Passeio na Roça

Em memória da minha avó Quitéria

Ao chegar a roça a tardinha encontrava minha avó de cócoras na soleira da porta a observar o serrote que ficava ao lado da casa depois do chiqueiro das criações.

- Bença minha vó!

- Deus te abençoe meu filho, Deus te abençoe.

- Os bichinhos hoje estão bem assustados, deve ser algum bicho maior do eles.

Ela estava falando dos mocós e preás que faziam um corre-corre no pé do cerrote.

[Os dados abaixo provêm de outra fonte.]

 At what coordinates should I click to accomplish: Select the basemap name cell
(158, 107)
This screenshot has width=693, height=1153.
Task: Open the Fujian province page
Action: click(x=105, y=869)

Não comentou mais nada, mas nós dois sabíamos que não era nada daquilo, porém com a falta de chuva e as barrocas do lageiro secando e as cabras tavam dando pra vir beber água nas barrocas .

Quando eu me aproximava a primeira coisa que ela fazia era perguntar por minha mãe depois pelos filhos.

- Entre menino, Binha tá lá dentro fazendo o café.

A casa era de taipa e o chão de terra batido, mas tão limpinho que dava vontade de deitar ali mesmo, ao chegar a cozinha lá estava ela com um imenso sorriso no rosto bonito, que eu não cansava de admirar.

- Bença minha tia!

- Deus te abençoe, como vai o pessoal por lá?

- Tá disposto mesmo a me ajudar amanhã, na batida do feijão?

- Tia vem mais gente?

-. Num sei, eu chamei uns vizinhos pra nos dá uma mãozinha, depois nós ajudamos ele a baterem o deles né?

-. Mas me diga aí, o que é que tem acontecido de bom lá na rua?

-. Me fale do seu pai, ele tem bebido muito?

Há menino! Aquele lá é igualzinho ao seu avô, até parece que é mais velho que a cachaça.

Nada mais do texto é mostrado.